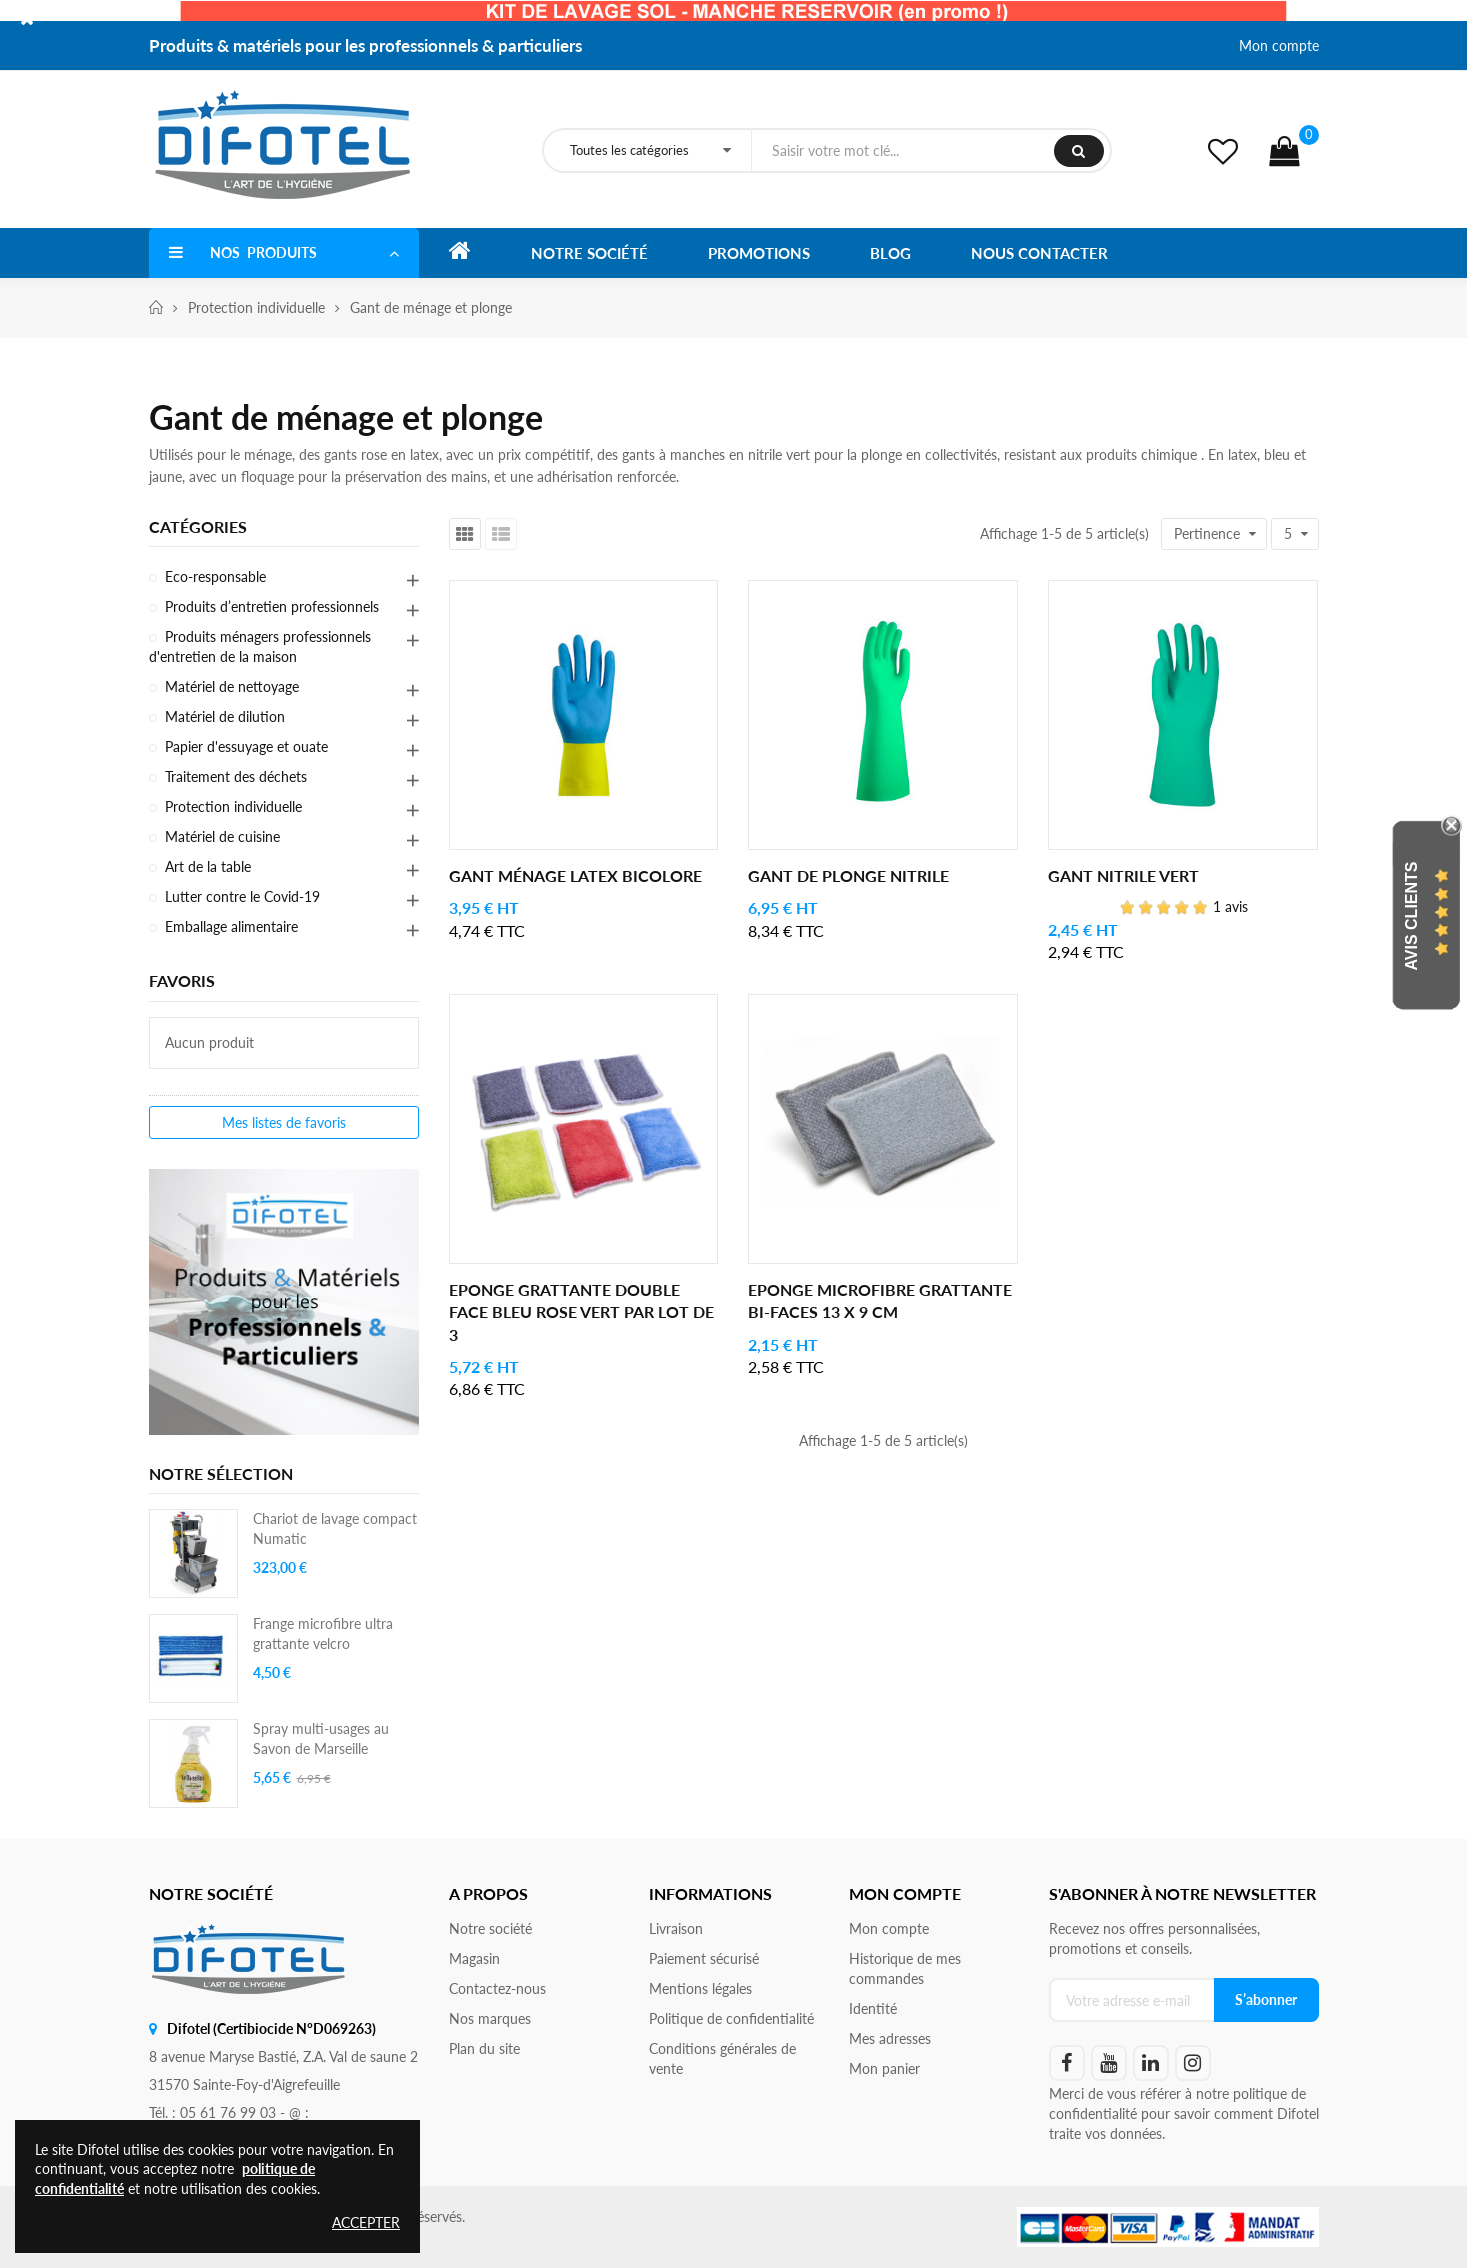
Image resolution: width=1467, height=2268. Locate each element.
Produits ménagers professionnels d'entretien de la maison (260, 646)
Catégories (198, 527)
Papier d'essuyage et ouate (246, 746)
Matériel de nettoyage (232, 686)
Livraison (676, 1928)
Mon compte (1279, 45)
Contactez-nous (497, 1988)
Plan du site (484, 2048)
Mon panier (884, 2068)
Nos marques (490, 2018)
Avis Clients (1411, 915)
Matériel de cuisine (222, 836)
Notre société (490, 1928)
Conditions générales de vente (722, 2058)
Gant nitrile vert (1123, 875)
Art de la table (208, 866)
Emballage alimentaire (231, 926)
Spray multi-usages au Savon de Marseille (321, 1738)
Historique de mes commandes (905, 1968)
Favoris (182, 980)
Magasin (474, 1958)
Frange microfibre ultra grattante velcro (323, 1633)
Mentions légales (700, 1988)
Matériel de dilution (225, 716)
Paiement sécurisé (704, 1958)
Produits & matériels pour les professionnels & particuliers (365, 45)
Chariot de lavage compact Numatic (335, 1528)
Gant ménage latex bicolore (575, 875)
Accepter (366, 2222)
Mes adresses (890, 2038)
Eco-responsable (215, 576)
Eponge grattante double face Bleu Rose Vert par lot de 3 (581, 1312)
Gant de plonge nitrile (848, 875)
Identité (873, 2008)
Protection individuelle (233, 806)
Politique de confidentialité (731, 2018)
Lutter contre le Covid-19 (242, 896)
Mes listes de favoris (284, 1122)
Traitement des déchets (236, 776)
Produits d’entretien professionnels (272, 606)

===============

Task prompt >>
Could you rewrite the part of the rows that opens with the line containing "Identité (873, 2008)" and closes with the last row, swapping "Traitement" for "Gestion" and leaving all else unchanged?

Task response >>
Identité (873, 2008)
Protection individuelle (233, 806)
Politique de confidentialité (731, 2018)
Lutter contre le Covid-19 (242, 896)
Mes listes de favoris (284, 1122)
Gestion des déchets (236, 776)
Produits d’entretien professionnels (272, 606)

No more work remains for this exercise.